Welcome to my book project. This abstract will give you a sense of where the projects is headed. In the coming months I plan to publish my book here in serial form, approximately one chapter per month. Please read, subscribe, enjoy, share, and send me your feedback!
Abstract
In our lives, a small set of risks could fundamentally transform human civilization. Among them are climate change and thermonuclear war. This book presents information integrity as another disruption risk.
American society and the democracy supporting it is predicated on the ability of citizens to make useful, rational decisions on issues of public import. Rational decisions depend on information, so information integrity is integral to this society. Information integrity is under attack. This battle is conspicuous in online media, but if we are blinded by the spectacle of new technology, our techno-reactionary tendencies may prevent us from recognizing a more pervasive challenge.
History documents the mechanics of information integrity through the people and technology that transformed it. While this book may not correct the obscurity of heroic and innovative librarians, their tribulations expose a pattern of new technology exploited by creators and destroyers of information integrity. The first technology was language itself, first oral then written, with early works supporting religious movements that inspire violent conflict to this day. Religion drove information innovation into the European Renaissance, with technology from Johannes Gutenberg complemented by the ideological upheaval of Martin Luther. Their work spurred an era of artisanal publishing, enabling the information context for modern science, industrialization, and democracy in the European Enlightenment.

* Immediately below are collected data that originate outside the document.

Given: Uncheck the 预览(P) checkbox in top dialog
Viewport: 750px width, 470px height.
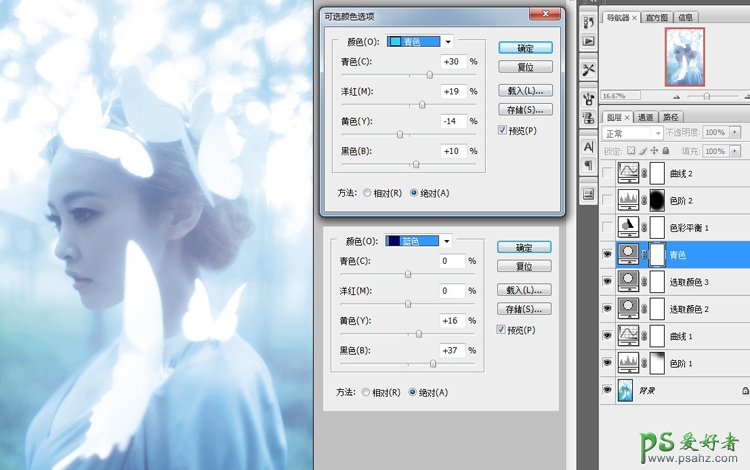Looking at the screenshot, I should tap(502, 130).

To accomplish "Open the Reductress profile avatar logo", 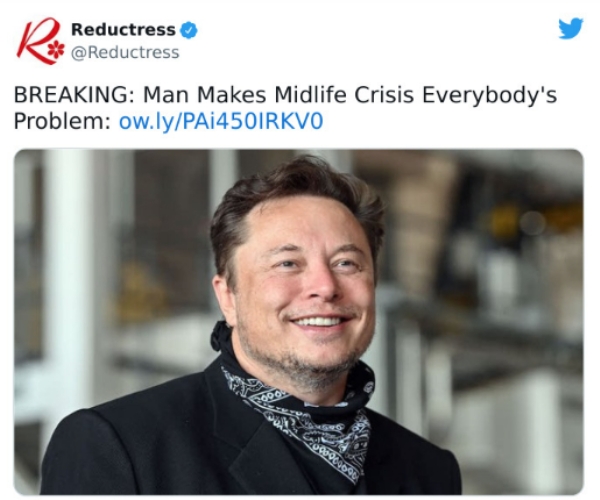I will (40, 41).
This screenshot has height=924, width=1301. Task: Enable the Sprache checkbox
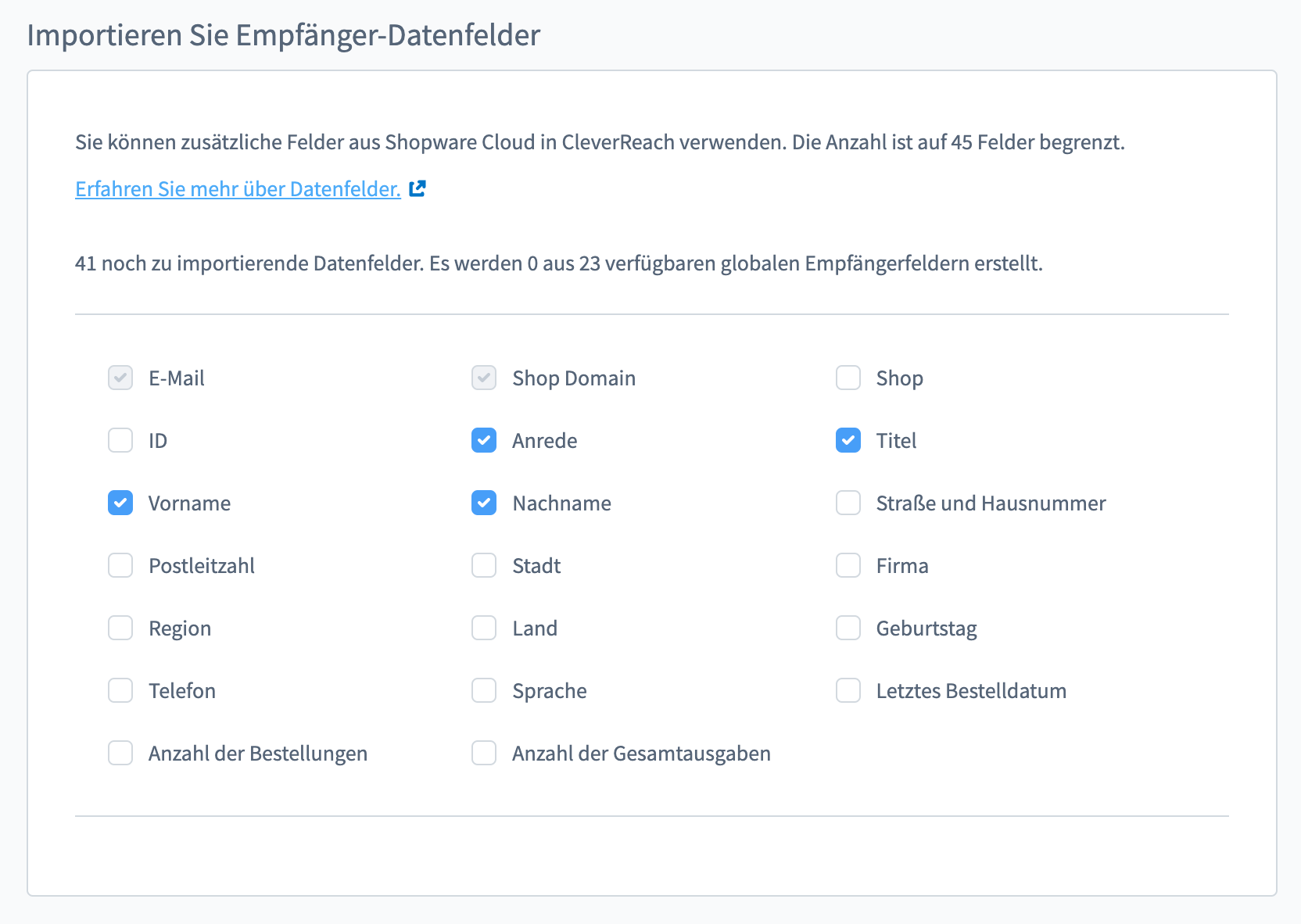(484, 690)
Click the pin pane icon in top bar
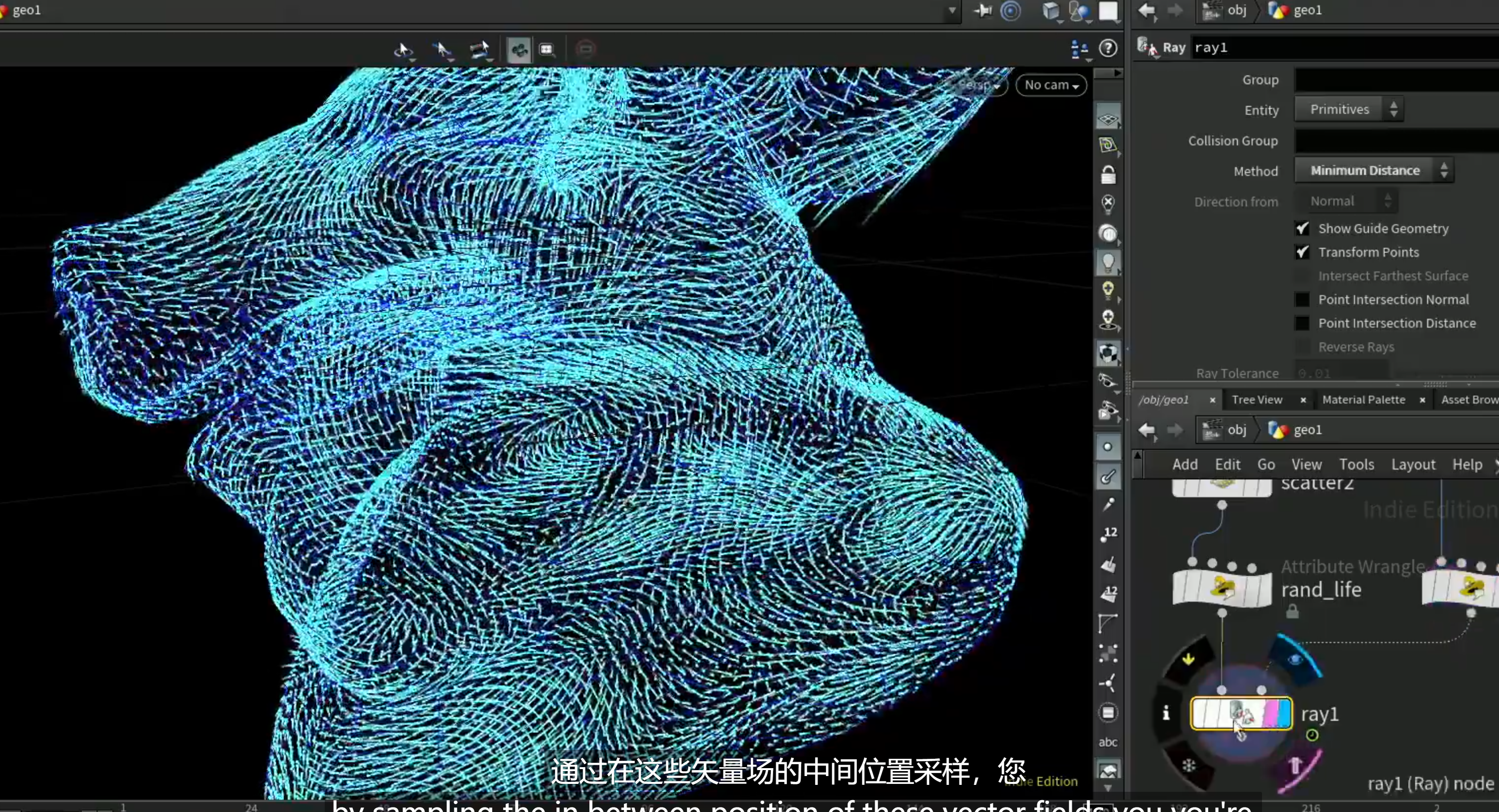1499x812 pixels. point(982,10)
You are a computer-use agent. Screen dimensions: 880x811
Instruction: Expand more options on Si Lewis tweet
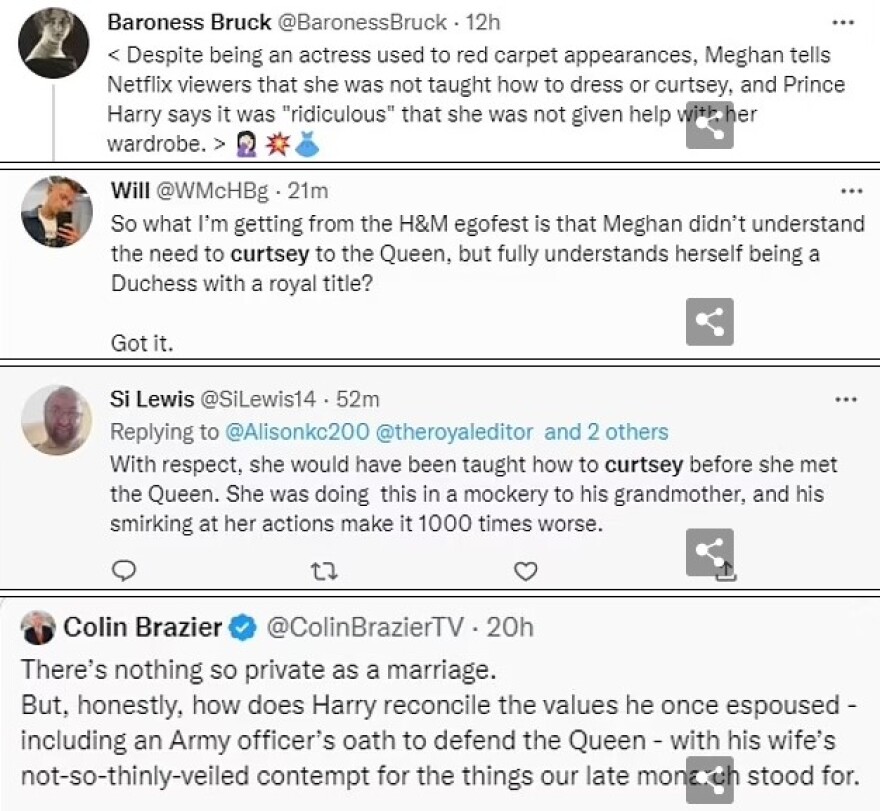click(845, 400)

In America, democracy replaced theocracy, and capitalism replaced religion. Newsprint made giants of Hearst and Pulitzer, but they were ultimately bettered by Adolph Ochs, who demonstrated through the New York Times that integrity can prevail over populist appeal. Examples from Europe show this pattern is not inevitable. Benito Mussolini used his control of Italian newsprint to demonstrate the dark potential of populism. He was followed by an admiring Adolf Hitler, who used radio as a tool to drive Germany into World War II. Meanwhile, Forester, Huxley, Borges and Orwell imagined the dangers of information and technology dysfunction in their fiction.
The history of information integrity is a repeating pattern of innovation and disruption. In our era, technologists like Tim Berners-Lee and Larry Page drove the digital transformation, but their story is incomplete without acknowledging the challenges exemplified by Valery Gerasimov, Vladimir Putin and Donald Trump. These historical episodes expose essential patterns and principles of information integrity. Prominent among these principles is publisher accountability as a requirement for information integrity in our time. How will this episode end? If we renew the information integrity that enabled modern democracy, we may perpetuate the illusion, enjoyed by many, that democracy is inevitable. If information integrity fails, something other than the democracy we know may be custodian of our written history. From a historical perspective, that would be normal. Democracy is not inevitable. It’s an aberration on the time scale of human civilization. And the next move is ours.